Task to complete:
Search the material below for "target" and copy every line where it occurs.

Raw data:

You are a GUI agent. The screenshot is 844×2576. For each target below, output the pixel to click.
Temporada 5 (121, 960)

--

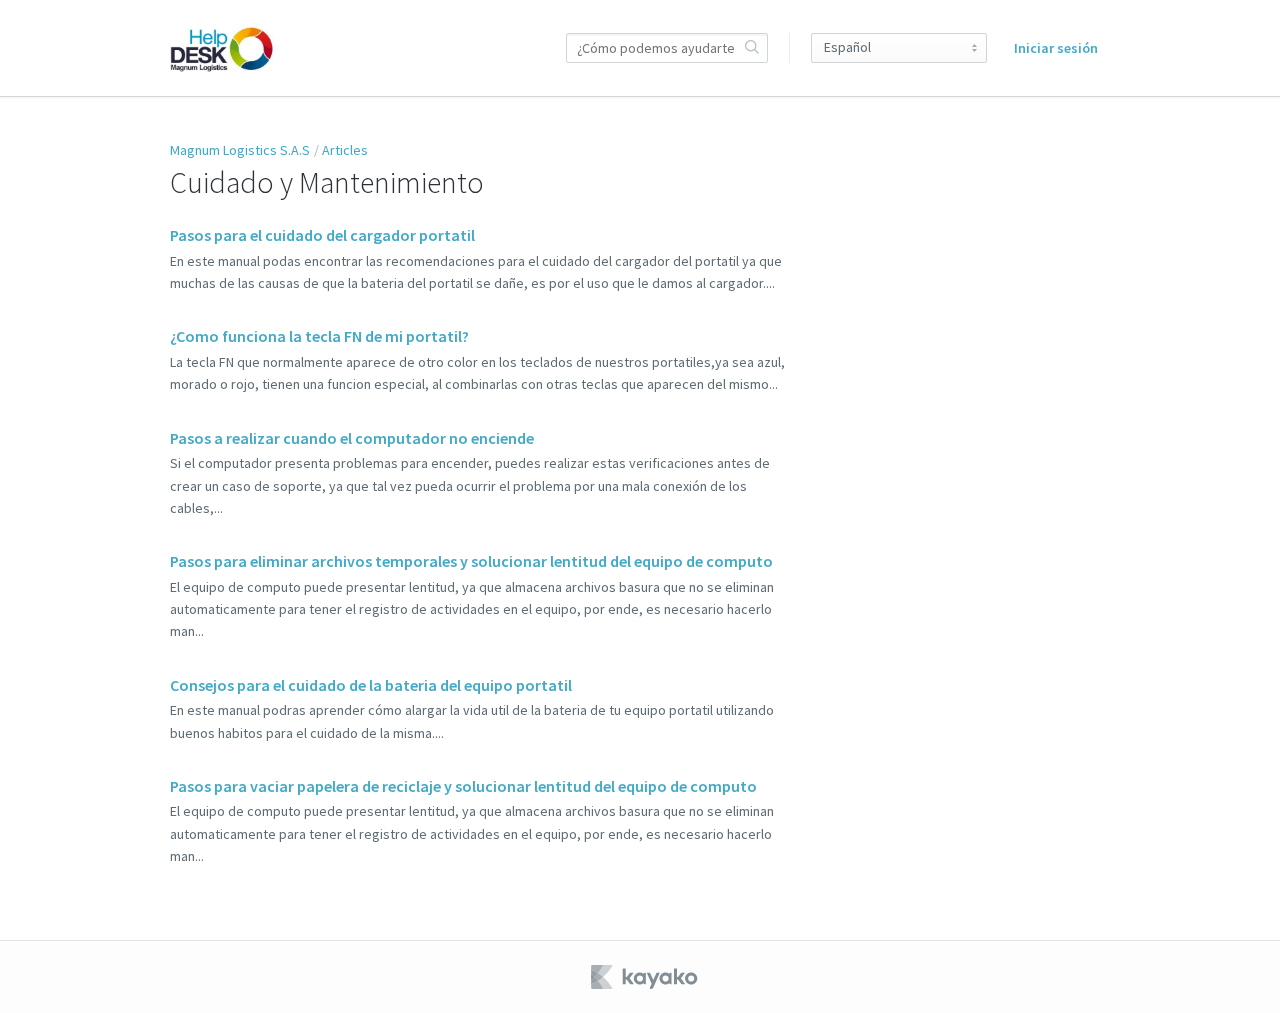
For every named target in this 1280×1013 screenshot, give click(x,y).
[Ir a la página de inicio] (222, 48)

...

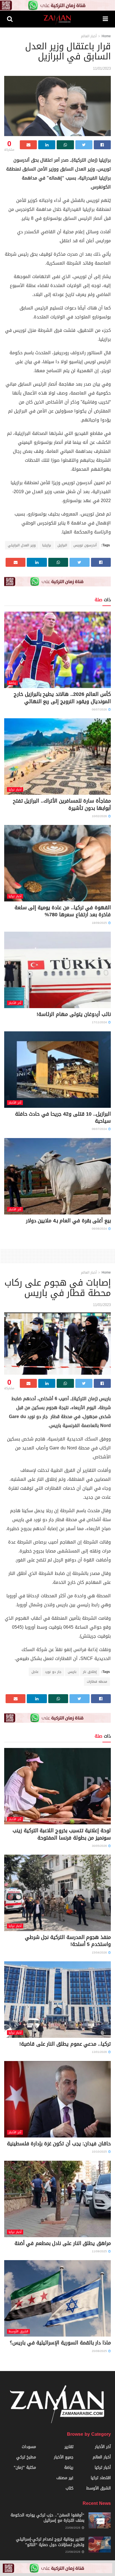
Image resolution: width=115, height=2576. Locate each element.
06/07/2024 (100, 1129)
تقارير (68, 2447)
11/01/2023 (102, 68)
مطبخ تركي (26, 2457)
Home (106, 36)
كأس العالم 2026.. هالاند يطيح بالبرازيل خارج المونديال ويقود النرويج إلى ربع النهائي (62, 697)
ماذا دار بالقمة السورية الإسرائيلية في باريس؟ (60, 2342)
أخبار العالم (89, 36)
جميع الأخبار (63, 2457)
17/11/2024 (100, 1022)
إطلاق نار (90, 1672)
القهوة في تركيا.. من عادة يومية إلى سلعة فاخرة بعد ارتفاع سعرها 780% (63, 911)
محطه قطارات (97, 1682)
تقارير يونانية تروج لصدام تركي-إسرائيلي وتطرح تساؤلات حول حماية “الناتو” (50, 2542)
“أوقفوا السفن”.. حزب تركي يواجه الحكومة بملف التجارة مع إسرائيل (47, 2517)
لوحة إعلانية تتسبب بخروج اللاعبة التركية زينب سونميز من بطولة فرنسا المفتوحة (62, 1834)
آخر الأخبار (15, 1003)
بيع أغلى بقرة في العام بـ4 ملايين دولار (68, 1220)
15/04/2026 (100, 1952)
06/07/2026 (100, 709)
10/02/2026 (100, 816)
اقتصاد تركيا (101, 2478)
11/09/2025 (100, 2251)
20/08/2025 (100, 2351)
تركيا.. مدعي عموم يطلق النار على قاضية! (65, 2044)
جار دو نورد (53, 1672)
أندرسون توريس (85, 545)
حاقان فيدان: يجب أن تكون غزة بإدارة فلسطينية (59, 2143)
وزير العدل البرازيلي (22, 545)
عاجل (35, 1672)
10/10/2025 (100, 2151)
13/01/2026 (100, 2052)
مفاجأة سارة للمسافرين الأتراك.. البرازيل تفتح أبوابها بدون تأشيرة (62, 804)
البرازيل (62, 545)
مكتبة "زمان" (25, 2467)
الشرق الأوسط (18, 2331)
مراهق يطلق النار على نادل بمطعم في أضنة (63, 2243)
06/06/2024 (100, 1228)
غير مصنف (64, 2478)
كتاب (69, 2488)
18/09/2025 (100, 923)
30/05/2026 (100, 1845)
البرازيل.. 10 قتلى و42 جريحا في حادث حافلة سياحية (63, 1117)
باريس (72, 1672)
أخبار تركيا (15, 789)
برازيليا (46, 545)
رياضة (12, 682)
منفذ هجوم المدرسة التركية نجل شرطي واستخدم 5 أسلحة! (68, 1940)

Written response:
You are a GUI agent. The screenshot is 844×2576. For each target below, output the pixel to click.
For every named target in this 1280×1013 screenshot, give click(x,y).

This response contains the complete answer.